Orlando 104, Cleveland 90

How the hell did this happen? With two minutes to go in the third quarter, the Cavs held a 68-61 lead. They were playing pretty cohesively on the offensive end and Delonte West was playing particularly well (7 points, 2 assists and block in the period). The Cavs ended the quarter trailing 73-72 (yup, 12 points in two minutes) and were down 84-76 by the 9:00 mark in the fourth (yup, 23 points in five minutes). Over those five minutes, the Magic simply caught fire; they were 8-9 from the field, 4-5 from behind the arc and 3-3 from the foul line (they scored more in that five minute span than they did in either of the first two periods).

The Cavs were lookin’ pretty good too… This looked like a statement game for the Cavaliers; they seemed to be beating Orlando with relative ease. The defense was stellar, the offense looked smooth (Pavlovic looked especially comfortable) and the rotation pattern seemed much more natural. But the Cavs went cold; they scored just 17 points in the final period and finished just 6-19 from downtown and 14-22 from the line.

Free throws and 3 point shooting hurt.
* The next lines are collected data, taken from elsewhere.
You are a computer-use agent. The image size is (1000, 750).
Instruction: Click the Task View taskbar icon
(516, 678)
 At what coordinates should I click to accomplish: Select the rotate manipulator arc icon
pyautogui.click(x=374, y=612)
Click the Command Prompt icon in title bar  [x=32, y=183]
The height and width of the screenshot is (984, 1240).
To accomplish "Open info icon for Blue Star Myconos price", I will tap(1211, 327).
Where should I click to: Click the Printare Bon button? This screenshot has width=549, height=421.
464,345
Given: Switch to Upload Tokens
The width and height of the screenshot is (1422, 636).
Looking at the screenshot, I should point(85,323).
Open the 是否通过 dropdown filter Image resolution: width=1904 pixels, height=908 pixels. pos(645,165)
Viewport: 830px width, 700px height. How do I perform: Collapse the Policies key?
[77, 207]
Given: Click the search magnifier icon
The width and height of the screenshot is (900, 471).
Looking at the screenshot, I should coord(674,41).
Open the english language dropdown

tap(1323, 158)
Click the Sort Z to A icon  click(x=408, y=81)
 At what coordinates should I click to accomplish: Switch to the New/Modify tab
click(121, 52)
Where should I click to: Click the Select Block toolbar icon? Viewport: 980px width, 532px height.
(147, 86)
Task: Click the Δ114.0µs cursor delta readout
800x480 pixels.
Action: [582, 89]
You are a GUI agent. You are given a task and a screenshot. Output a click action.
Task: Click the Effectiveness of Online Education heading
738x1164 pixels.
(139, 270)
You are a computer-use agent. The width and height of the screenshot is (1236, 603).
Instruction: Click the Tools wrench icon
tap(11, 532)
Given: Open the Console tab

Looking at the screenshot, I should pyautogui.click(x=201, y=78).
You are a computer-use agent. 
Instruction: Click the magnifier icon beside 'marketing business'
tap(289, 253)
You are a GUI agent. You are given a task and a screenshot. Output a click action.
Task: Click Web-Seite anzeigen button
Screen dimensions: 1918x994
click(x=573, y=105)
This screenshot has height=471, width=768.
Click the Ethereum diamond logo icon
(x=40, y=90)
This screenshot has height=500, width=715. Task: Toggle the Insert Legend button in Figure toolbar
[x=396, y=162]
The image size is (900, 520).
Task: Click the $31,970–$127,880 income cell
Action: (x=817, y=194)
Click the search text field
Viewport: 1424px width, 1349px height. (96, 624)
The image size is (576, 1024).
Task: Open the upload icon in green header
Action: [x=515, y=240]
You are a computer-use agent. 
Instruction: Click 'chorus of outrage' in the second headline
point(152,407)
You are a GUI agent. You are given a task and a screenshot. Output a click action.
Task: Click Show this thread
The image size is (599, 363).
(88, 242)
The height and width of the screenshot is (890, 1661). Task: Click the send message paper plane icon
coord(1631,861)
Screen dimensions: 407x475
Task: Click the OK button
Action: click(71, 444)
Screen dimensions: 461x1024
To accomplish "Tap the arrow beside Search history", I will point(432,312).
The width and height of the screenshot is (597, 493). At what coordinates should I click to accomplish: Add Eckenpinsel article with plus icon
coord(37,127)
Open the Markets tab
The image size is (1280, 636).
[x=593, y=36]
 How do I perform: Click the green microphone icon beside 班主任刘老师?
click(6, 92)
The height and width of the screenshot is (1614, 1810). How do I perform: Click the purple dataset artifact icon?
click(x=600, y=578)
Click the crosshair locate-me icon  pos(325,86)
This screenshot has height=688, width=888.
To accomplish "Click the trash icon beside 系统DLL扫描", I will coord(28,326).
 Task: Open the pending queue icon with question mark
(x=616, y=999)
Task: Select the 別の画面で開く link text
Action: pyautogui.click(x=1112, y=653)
The Magic were 22-28 from the line and 14-32 from the field. The Cavs? 14-22 and 6-19. That won’t get it done. The Cavalier starters combined to go 3-12 from downtown (West 1-5, James 1-4, Pavlovic 1-3) while their Orlando counterparts went 9-19 (and that includes Jameer Nelson’s 1-6).

Second game back from injury, second night of a back-to-back… go guard Dwight Howard. Z didn’t have a good game (whether its the travel, the injury or the Dwight Howard, I dunno). The big fella was just 2-10 from the floor, he missed his only two free throw attempts and he ended up with 5 fouls. Some of the jumpers that fell Sunday didn’t fall on Monday and he picked up a few fouls while going for offensive rebounds.

Back-to-back Ben Wallace isn’t pretty either. Big Ben had 2 points and 4 boards in just 23 minutes of court time. It wasn’t like Wallace was bad or awful… he just wasn’t anything… a non-factor. I’m a little concerned that the starting bigs had some issues on the second day, but I’m not overly concerned since A) both guys are returning from back issues (meaning I’d like to see more) and B) there are off days between playoff games.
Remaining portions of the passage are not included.